Pull out the entries starting at the line containing "The width and height of the screenshot is (1280, 720)." and ending at the line containing "point(193,258)", both included, and reproduce those lines verbatim.

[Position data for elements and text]

-----

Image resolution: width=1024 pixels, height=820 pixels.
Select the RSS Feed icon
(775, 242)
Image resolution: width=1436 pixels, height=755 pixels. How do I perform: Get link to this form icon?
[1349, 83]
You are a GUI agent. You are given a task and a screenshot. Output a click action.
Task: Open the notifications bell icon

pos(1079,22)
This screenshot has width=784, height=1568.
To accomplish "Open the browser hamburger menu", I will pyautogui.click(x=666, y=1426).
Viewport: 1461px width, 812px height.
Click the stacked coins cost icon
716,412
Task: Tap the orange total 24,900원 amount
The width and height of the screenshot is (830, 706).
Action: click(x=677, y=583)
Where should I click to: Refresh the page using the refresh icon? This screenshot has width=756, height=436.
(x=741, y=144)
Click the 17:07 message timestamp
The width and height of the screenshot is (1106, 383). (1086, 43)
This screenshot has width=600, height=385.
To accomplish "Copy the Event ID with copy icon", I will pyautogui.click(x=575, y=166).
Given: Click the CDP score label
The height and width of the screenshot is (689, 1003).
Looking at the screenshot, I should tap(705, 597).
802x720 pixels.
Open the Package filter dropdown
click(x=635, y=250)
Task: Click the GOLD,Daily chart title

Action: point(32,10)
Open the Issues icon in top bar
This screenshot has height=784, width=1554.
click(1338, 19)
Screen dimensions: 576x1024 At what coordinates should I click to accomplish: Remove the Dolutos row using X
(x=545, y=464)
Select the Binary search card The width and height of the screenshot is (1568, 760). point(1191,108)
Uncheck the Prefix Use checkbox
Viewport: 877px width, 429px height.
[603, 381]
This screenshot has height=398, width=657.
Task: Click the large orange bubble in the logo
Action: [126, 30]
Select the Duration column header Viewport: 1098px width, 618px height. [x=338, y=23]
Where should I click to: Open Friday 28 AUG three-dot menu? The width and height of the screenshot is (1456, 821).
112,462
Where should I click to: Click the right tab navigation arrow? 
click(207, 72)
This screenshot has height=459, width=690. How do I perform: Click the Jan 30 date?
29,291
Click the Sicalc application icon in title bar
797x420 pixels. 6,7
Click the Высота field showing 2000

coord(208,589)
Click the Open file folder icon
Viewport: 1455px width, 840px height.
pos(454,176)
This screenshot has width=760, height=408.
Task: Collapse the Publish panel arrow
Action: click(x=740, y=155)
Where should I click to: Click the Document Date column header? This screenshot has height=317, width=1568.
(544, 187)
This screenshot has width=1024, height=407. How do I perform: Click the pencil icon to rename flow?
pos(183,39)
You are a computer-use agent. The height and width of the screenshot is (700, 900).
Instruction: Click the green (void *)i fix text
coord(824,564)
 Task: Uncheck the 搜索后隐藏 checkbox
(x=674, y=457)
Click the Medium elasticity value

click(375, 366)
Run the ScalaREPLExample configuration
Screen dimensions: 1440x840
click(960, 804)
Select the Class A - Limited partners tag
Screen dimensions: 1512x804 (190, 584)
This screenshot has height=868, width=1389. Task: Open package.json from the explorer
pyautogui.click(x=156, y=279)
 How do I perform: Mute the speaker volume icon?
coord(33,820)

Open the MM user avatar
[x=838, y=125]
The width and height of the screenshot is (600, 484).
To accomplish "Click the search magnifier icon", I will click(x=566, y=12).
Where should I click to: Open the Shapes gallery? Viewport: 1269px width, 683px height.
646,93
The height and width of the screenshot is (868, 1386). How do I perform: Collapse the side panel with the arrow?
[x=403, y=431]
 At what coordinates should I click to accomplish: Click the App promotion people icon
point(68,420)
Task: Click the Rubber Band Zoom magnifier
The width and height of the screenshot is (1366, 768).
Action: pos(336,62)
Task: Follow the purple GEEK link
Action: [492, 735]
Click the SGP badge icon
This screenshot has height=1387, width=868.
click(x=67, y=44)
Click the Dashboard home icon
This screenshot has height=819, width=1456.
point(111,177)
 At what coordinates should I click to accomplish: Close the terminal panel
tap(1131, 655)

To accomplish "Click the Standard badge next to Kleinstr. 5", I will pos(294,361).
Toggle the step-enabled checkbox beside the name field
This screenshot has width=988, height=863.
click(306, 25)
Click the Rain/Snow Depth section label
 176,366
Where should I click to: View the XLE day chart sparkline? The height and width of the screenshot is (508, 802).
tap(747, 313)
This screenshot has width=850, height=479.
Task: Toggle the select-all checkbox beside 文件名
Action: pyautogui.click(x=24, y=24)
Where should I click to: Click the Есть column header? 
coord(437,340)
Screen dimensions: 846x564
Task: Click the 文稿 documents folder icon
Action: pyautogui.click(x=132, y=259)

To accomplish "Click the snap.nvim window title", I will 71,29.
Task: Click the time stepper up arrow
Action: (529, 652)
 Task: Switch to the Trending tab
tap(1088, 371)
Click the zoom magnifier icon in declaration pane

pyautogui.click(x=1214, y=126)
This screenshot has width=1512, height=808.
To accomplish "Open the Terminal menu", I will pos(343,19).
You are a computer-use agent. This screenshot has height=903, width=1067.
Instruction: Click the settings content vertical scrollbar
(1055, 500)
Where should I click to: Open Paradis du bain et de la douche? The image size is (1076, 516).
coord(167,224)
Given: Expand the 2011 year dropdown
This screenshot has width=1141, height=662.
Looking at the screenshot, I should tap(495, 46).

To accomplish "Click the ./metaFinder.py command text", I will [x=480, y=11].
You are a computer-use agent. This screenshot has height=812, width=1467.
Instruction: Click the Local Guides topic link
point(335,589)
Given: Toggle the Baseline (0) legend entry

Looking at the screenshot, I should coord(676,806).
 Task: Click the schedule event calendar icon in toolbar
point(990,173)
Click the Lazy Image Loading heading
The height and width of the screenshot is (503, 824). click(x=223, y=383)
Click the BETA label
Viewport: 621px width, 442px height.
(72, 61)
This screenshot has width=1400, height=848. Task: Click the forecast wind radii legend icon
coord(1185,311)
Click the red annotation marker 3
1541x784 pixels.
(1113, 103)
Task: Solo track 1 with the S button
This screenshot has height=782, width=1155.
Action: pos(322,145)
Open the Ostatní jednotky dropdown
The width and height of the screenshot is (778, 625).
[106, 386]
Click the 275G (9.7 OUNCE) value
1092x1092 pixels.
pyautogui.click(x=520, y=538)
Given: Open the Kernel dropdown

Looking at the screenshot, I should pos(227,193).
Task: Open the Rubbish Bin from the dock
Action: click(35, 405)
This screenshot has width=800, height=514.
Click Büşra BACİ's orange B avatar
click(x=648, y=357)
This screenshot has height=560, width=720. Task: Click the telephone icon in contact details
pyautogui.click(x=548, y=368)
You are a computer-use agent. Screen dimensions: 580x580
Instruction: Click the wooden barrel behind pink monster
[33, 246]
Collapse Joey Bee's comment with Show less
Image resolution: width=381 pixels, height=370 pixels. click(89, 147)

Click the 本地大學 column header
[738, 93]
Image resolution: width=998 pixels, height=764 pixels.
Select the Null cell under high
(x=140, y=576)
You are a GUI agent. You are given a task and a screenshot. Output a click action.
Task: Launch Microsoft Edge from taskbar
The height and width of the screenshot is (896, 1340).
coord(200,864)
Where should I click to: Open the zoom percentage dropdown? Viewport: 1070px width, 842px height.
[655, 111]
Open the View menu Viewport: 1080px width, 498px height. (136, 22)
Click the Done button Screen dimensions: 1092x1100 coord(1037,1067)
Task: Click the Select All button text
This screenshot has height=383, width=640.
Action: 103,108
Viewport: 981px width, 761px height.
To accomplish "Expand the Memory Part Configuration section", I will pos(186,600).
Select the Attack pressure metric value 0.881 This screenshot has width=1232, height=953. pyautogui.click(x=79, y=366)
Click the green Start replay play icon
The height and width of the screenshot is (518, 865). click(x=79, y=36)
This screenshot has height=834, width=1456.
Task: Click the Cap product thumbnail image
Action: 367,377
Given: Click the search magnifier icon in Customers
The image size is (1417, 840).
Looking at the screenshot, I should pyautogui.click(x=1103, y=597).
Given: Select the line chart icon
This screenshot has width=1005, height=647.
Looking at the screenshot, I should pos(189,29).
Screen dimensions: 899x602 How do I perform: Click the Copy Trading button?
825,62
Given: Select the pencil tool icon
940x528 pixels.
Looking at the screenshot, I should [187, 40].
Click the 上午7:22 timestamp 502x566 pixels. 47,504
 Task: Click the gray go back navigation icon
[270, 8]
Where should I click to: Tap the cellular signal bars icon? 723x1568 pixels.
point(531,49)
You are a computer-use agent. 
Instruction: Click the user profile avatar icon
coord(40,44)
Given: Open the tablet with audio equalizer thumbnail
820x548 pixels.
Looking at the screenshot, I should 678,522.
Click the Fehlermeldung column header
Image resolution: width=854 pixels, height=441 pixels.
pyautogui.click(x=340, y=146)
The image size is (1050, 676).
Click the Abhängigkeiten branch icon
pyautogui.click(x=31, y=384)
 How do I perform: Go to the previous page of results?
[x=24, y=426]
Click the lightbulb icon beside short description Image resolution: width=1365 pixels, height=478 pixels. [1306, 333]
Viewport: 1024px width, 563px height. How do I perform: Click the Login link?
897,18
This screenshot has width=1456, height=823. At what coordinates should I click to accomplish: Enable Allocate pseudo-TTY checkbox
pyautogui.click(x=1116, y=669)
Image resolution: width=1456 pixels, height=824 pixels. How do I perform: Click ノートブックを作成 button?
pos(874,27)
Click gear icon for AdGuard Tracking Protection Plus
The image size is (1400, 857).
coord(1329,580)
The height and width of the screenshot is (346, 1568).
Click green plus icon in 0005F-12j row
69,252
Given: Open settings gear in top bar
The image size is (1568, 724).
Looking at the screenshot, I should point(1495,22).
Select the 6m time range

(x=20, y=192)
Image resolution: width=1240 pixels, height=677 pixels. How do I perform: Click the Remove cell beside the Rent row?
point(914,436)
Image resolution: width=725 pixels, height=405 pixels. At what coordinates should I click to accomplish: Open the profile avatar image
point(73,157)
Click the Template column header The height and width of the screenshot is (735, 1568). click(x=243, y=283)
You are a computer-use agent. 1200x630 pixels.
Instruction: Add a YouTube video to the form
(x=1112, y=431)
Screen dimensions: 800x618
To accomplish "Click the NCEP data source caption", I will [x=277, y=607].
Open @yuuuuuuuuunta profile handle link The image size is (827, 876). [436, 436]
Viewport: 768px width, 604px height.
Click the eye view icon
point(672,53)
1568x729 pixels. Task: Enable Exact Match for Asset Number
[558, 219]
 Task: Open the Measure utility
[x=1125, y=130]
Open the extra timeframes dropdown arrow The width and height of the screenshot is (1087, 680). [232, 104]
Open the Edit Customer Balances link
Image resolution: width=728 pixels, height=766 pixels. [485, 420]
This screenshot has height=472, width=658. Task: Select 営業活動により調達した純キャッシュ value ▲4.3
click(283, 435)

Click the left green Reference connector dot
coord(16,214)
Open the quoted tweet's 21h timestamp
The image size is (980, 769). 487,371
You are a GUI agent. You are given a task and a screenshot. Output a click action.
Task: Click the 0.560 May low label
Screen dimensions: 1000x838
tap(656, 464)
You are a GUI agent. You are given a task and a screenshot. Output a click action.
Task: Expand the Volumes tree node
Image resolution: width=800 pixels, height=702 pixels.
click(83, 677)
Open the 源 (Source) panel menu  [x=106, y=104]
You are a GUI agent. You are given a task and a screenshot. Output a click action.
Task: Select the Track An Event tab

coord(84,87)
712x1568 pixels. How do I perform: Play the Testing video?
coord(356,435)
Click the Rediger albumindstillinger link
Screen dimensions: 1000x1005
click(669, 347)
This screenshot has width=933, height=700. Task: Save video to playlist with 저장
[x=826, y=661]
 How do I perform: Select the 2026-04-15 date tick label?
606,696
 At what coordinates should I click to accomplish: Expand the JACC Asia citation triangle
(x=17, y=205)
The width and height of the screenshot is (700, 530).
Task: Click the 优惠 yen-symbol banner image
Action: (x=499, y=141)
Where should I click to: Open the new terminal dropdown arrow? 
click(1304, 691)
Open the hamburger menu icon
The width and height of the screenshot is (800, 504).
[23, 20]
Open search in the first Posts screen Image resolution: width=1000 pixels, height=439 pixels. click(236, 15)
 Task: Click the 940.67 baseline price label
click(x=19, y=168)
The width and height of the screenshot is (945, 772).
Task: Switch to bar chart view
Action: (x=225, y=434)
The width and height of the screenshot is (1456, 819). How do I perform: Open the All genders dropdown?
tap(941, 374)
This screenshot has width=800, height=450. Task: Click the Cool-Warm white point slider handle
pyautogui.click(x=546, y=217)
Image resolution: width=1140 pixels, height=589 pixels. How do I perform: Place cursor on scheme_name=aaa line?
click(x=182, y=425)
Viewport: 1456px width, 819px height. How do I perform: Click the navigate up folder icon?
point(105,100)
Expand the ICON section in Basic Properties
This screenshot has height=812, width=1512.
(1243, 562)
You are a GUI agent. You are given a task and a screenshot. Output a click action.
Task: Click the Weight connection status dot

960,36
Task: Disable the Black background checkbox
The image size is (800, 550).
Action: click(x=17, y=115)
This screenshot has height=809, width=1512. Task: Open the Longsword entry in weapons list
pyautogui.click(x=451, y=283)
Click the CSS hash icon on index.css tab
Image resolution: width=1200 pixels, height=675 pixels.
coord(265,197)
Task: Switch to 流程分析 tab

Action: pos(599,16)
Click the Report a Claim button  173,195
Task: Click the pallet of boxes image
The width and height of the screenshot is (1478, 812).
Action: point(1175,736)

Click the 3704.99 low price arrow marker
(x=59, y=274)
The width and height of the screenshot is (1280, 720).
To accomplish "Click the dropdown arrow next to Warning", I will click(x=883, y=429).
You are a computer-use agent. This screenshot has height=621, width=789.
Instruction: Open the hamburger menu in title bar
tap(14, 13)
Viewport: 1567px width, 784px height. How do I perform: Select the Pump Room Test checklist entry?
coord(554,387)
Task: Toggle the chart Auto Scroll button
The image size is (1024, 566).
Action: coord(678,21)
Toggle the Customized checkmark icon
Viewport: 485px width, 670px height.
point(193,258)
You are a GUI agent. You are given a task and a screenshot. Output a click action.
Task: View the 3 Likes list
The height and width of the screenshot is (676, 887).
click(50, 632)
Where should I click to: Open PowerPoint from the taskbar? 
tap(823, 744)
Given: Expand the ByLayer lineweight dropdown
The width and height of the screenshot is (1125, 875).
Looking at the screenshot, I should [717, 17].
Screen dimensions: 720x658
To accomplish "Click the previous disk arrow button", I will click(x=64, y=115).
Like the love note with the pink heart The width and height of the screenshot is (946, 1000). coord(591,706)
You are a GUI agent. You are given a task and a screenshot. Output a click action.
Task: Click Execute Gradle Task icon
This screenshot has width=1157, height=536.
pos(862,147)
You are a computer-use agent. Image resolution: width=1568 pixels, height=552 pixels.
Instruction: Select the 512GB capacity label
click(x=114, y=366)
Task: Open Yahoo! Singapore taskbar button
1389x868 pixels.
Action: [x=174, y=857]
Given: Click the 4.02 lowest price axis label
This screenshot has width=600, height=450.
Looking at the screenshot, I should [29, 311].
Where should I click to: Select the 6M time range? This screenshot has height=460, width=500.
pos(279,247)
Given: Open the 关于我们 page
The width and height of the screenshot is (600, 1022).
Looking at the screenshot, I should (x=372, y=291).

-----

_Response_
The width and height of the screenshot is (1280, 720).
To accomplish "Click the dropdown arrow next to Warning", I will click(x=883, y=429).
You are a computer-use agent. This screenshot has height=621, width=789.
Instruction: Open the hamburger menu in title bar
tap(14, 13)
Viewport: 1567px width, 784px height. How do I perform: Select the Pump Room Test checklist entry?
coord(554,387)
Task: Toggle the chart Auto Scroll button
The image size is (1024, 566).
Action: coord(678,21)
Toggle the Customized checkmark icon
Viewport: 485px width, 670px height.
point(193,258)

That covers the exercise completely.